Tu es sûrement plus calé que moi dans ce domaine, mais j'ai le sentiment que ce sens est attesté bien avant. En matière de style littéraire, on peut remonter jusqu'à Boileau et son Art poétique (novateur, pour l'époque). Quant à « littérature » dans le sens ou tu l'entends, le Trésor cite un ouvrage de F. Granet, en 1736-1740.

(05.10.2012, 16:07)shudhakalyan a écrit : Chez Tolkien, le style ne se met jamais en évidence pour lui-même, pas plus qu'il ne mettrait en évidence son absence de style manifeste et, en revanche, il ne se signale que par des effets qui semblent des archaïsmes.

Je suis d'accord dans l'ensemble, mais j'irais même plus loin : si les archaïsmes sont ce qui se remarque le plus dans le SdA, la maîtrise qu'à Tolkien du discours dialectal des Hobbits est extraordinaire — ce qui n'est absolument pas perceptible en français, on rejoint là ta critique de Baudelaire traduisant Poe. Je ne suis pas un grand spécialiste de la littérature anglaise, mais les seuls auteurs anglo-saxons qui m'ont frappé de la même manière sont Dickens, Lovecraft et Chaucer — ce dernier uniquement parce que j'ai essayé de creuser la question après avoir constaté à quel point Tolkien s'y intéressait. Dans le Hobbit, on trouve des effets stylistiques chez la quasi-totalité des locuteurs, du cockney des Trolls au discours très upper class de Smaug, en passant par les idiotismes de Gollum. Je pourrais encore citer Gilles, qu'on peut considérer comme un long jeu philologique sur le style romanesque.
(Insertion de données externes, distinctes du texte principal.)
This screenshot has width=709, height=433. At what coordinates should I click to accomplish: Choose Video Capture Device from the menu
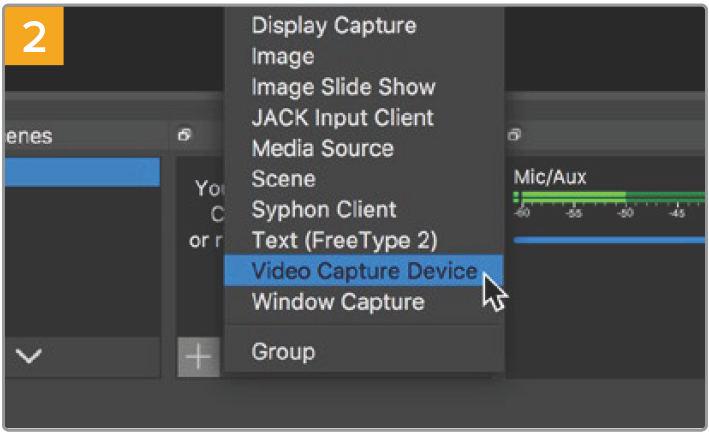(363, 271)
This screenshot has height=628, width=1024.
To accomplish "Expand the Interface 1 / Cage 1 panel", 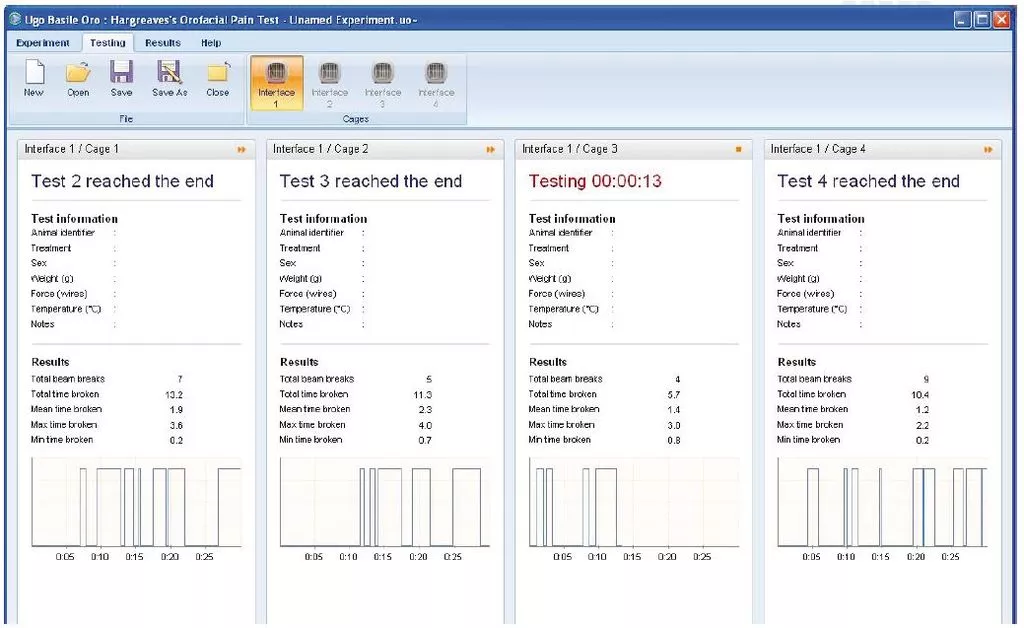I will pos(241,147).
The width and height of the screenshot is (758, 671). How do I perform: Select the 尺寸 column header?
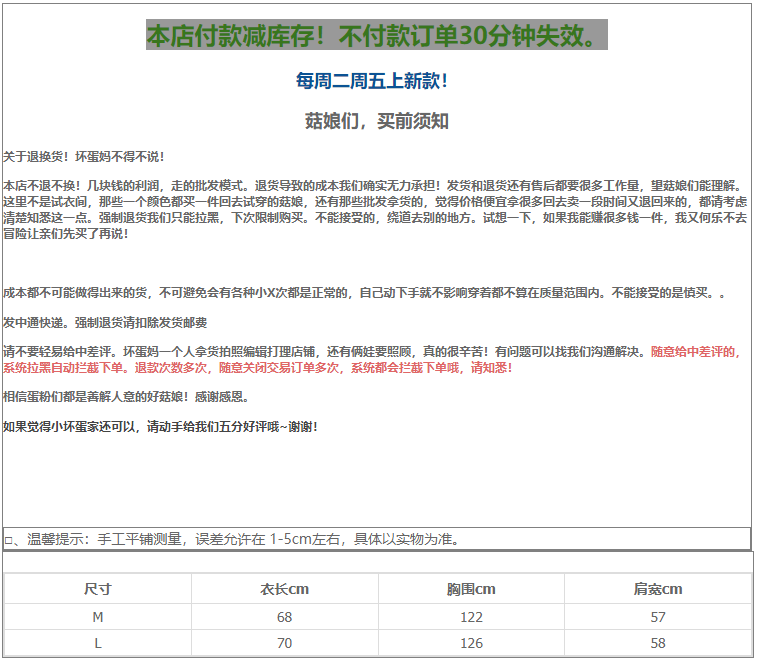[98, 589]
(05.10.2012, 16:07)shudhakalyan a écrit : Le problème, c'est que la littérature se pense traditionnellement comme l'opposé des histoires et du divertissement, car elle n'est pas un simple amusement qui tiendrait aux idées de l'histoire, elle est "de l'art", ce qui dépend de sa finition formelle, de ce qui fait qu'un travail devient une "œuvre" au sens fort... Mais quand Tolkien associe l'amusement à l'inspiration des muses... les pistes sont brouillées, et les littéraires ne savent plus très bien à quoi ils ont à faire, alors, dans le doute, ils font comme le chien qui a peur de devoir céder une partie de son territoire : ils aboient.
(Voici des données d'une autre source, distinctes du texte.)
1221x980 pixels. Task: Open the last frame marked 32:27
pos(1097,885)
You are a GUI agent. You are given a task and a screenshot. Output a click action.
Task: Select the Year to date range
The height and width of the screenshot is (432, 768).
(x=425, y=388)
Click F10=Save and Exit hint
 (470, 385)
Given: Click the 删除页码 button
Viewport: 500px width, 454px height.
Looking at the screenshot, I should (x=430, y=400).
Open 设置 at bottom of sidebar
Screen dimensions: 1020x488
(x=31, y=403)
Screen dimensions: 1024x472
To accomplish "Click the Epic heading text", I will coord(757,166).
Je pense que le problème est plus profond que ça : en règle générale, il semblerait que la majorité des critiques s'attende non seulement à une mise en exergue du style, non seulement à un sérieux assumé, mais même à un message politico-sociologique explicite... voire même à sens unique, ai-je parfois l'impression. N'a-t-on pas vu le tollé qu'a soulevé l'idée de commémorer l'œuvre de Céline, pourtant un des écrivains dont le style a le plus profondément marqué la littérature française ? Qui parle aujourd'hui de Montherlant, dont l'œuvre a pourtant marqué toute une époque et qui reste à mes yeux un des plus grands écrivains du siècle passé ? Ne dénigre-t-on pas Chesterton à chaque fois qu'une étude est publiée à son sujet ? Je n'ai pourtant pas le sentiment d'avoir choisi des écrivains dont l'œuvre serait particulièrement légère. Et pourtant, on se focalise sur une partie des idées qu'ils défendaient pour mieux évacuer l'étude de leur œuvre. La comparaison avec Sartre, justement, est éloquente.

(05.10.2012, 16:07)shudhakalyan a écrit : Mais, le danger, est d'avoir ainsi exposé son cœur et de ne plus pouvoir reconnaitre alors ce que disait Tolkien dans une de ses lettres : le créateur a aussi peu de part à son œuvre que les parents aux enfants issus de leur chair... mais bien sûr, cette petite part, ce n'est pas rien !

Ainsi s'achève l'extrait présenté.